_TASK REQUIREMENTS_
Leave out all pictures. Extract exactly the lines from the one containing "Given: Click the 613% trend arrow icon" through the end of the data.

_DATA TO EXAMINE_
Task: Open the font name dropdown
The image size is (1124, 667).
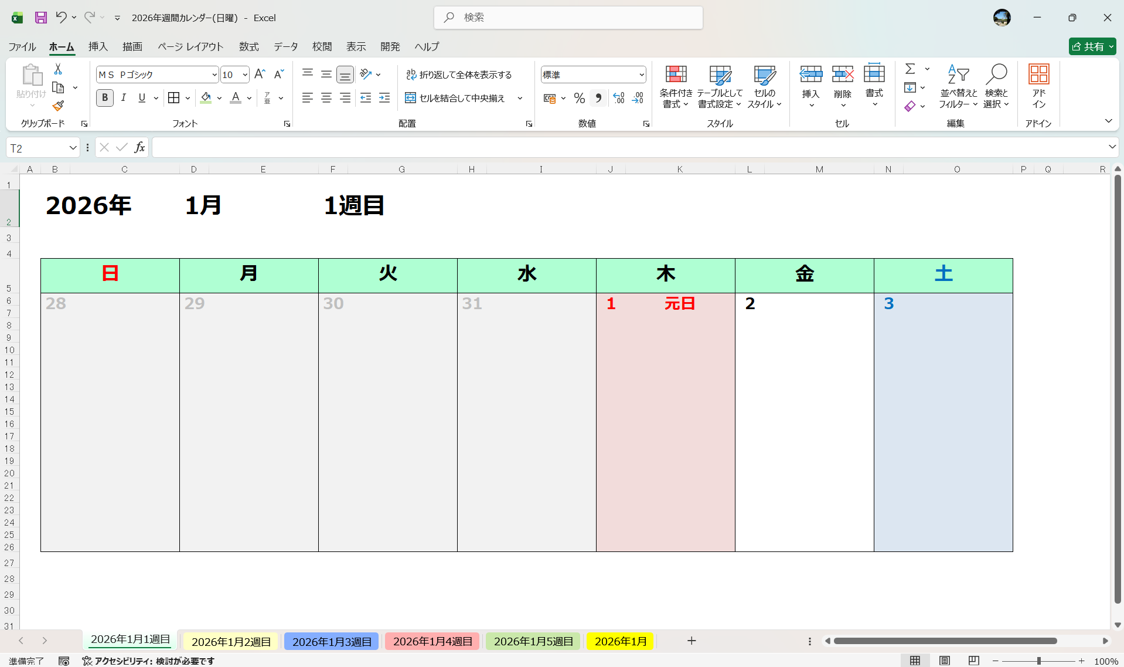Action: (x=214, y=75)
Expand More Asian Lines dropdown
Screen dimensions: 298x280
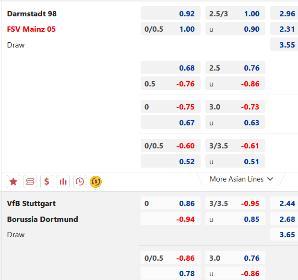pos(237,179)
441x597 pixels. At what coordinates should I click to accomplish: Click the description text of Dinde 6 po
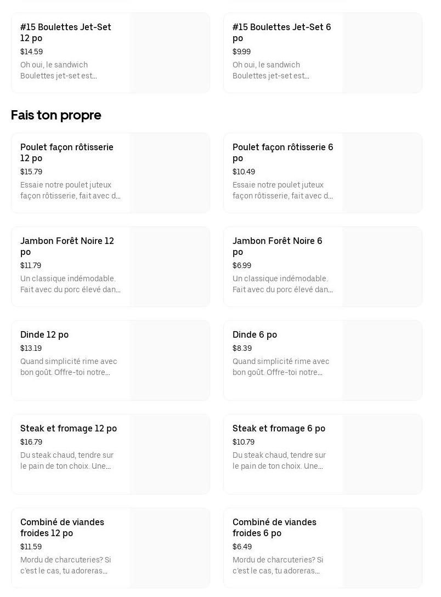click(281, 367)
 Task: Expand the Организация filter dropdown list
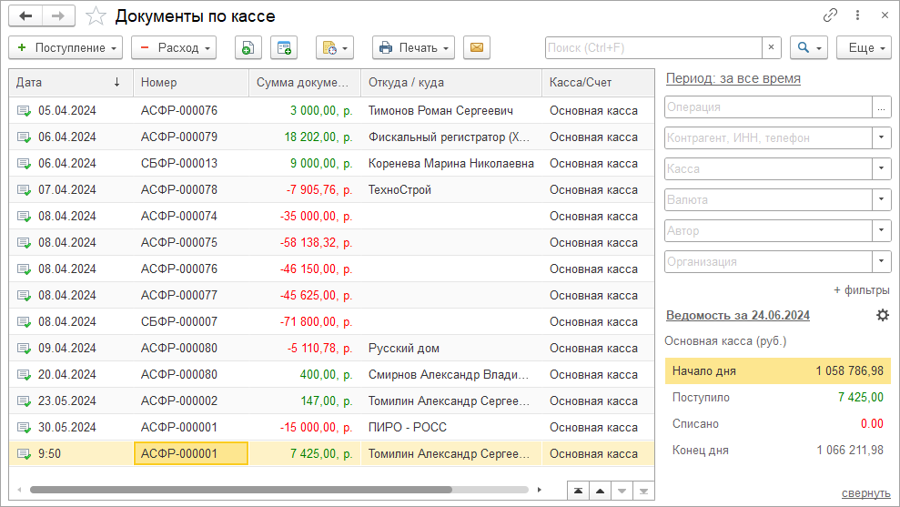pos(881,261)
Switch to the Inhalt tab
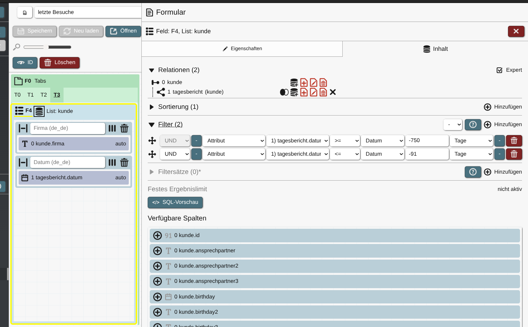 435,49
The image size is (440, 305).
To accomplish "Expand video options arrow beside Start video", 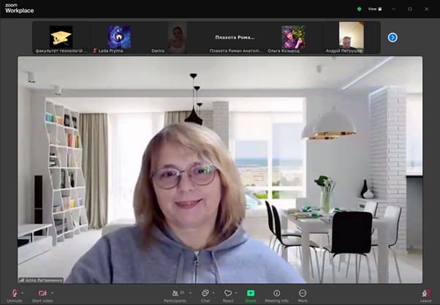I will coord(52,292).
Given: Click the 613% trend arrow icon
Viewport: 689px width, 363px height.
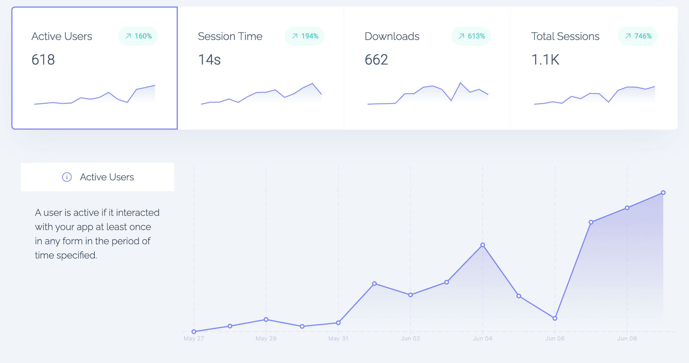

_ANSWER TO THIS EXERCISE_
Given: Click the 613% trend arrow icon
Viewport: 689px width, 363px height.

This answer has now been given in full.